* [SOURCE MATERIAL]

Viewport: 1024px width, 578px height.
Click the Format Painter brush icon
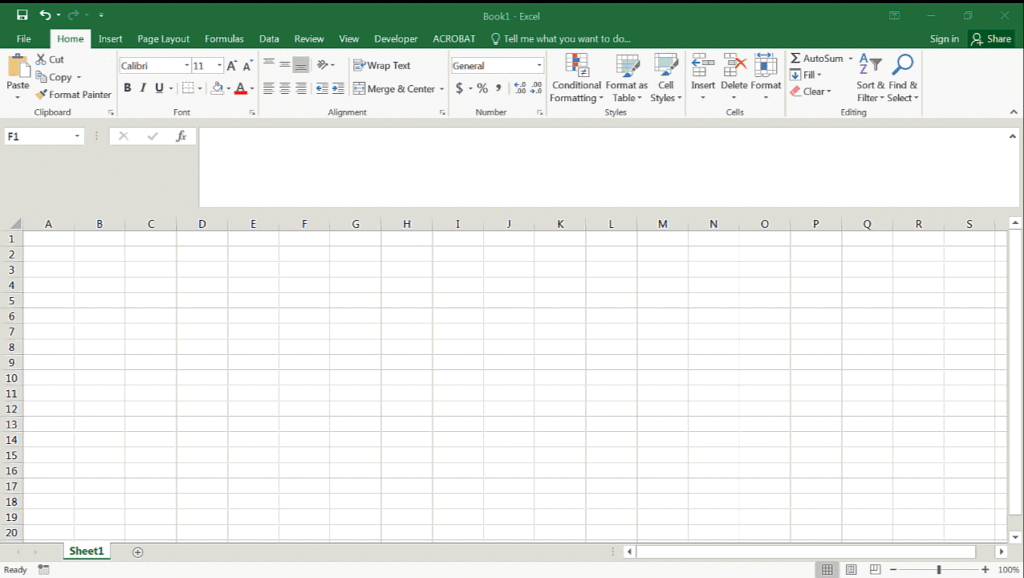tap(41, 95)
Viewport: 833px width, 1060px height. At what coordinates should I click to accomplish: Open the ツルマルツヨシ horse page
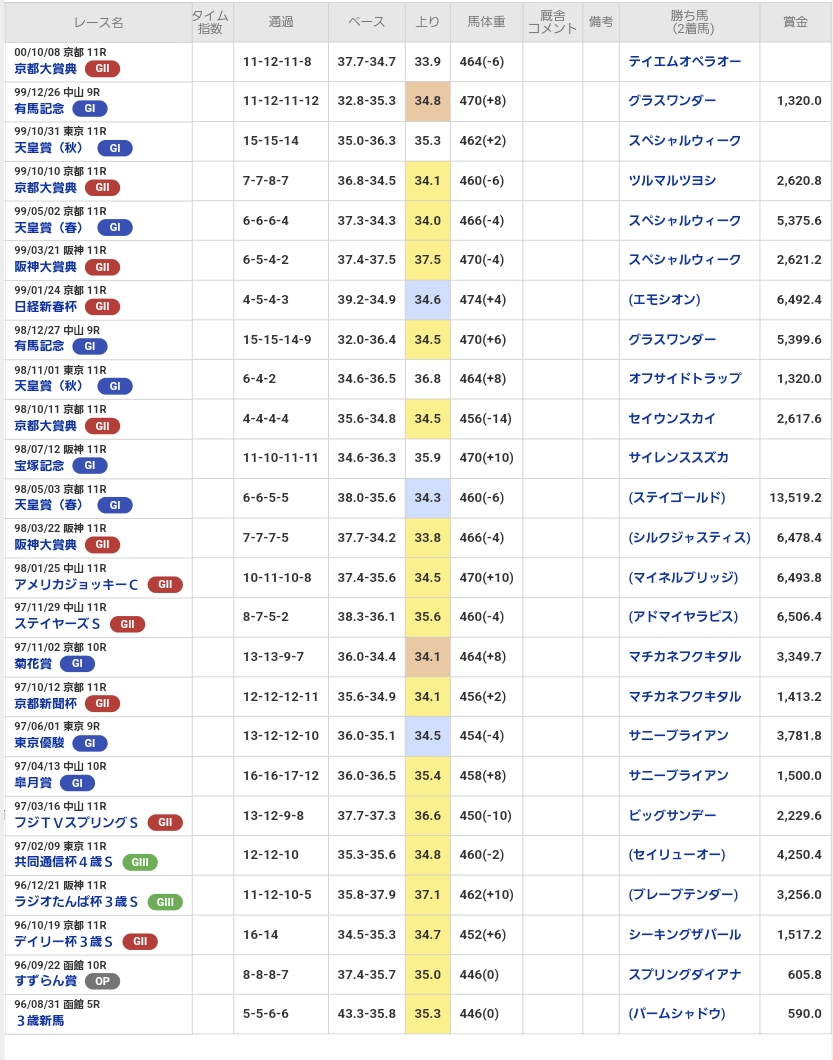pyautogui.click(x=671, y=181)
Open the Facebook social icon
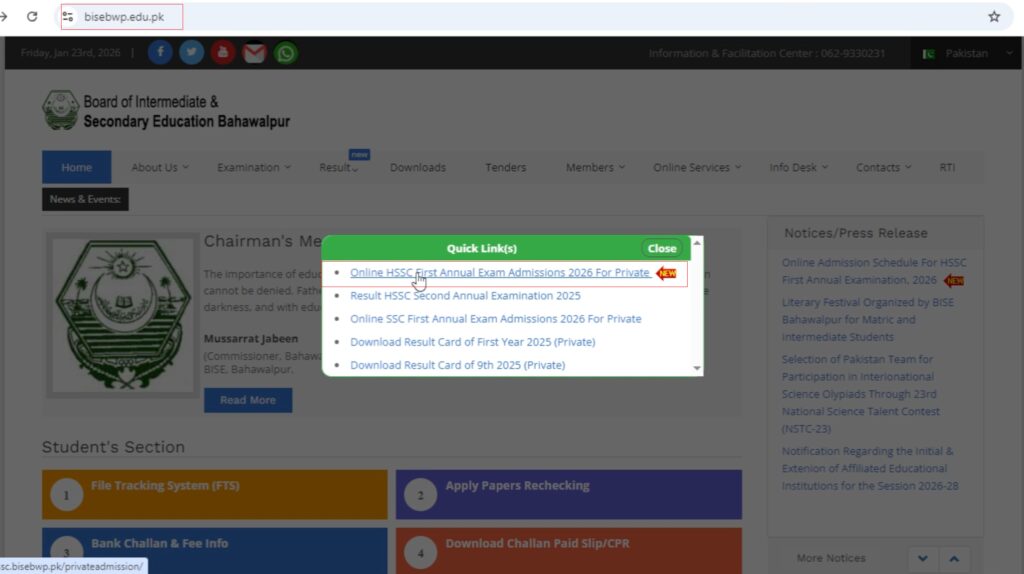The height and width of the screenshot is (574, 1024). click(x=160, y=53)
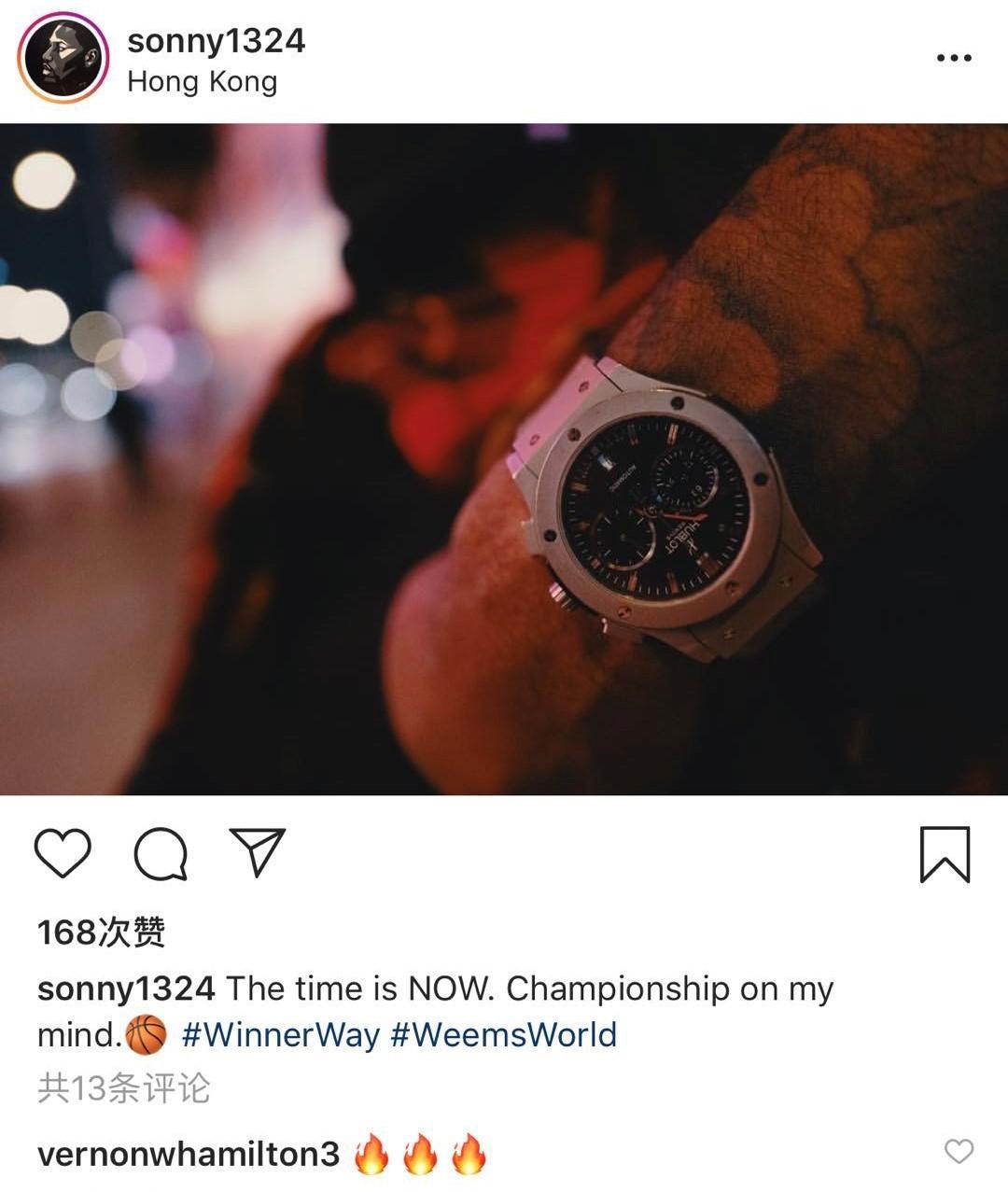Tap the heart icon to like the post
The image size is (1008, 1192).
tap(63, 853)
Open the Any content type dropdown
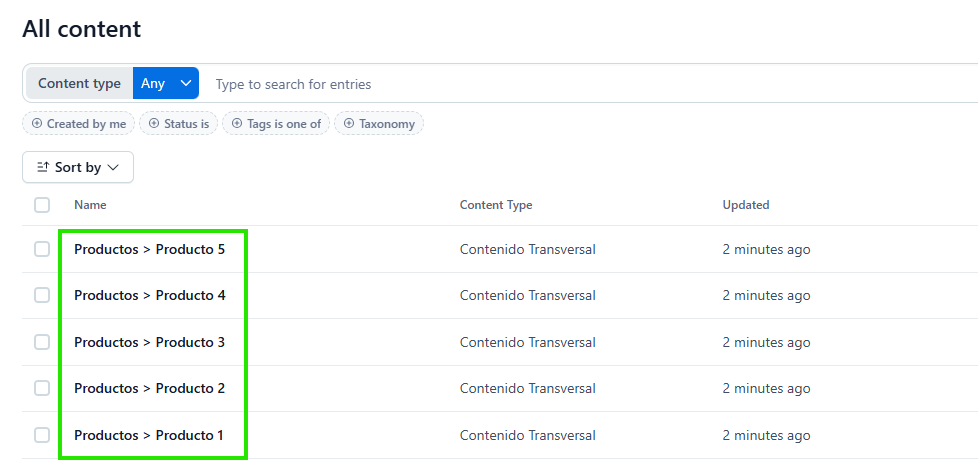The width and height of the screenshot is (978, 464). tap(166, 84)

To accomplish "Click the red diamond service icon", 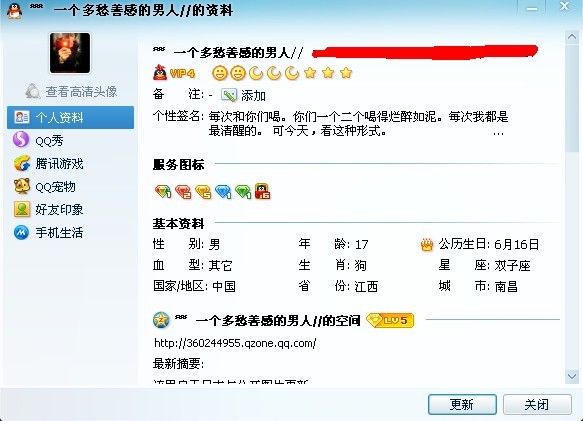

* [TRY IT] Everything from the line with "Open the Facebook social icon" through the end of the records is to be repeated exactly. The pictures are not.

* [EXERCISE ANSWER]
Open the Facebook social icon
The height and width of the screenshot is (574, 1024). click(x=160, y=53)
Tap the heart icon to like the post
The image size is (1008, 1192).
tap(63, 853)
Open the Any content type dropdown
The width and height of the screenshot is (978, 464). tap(166, 84)

To accomplish "Click the red diamond service icon", 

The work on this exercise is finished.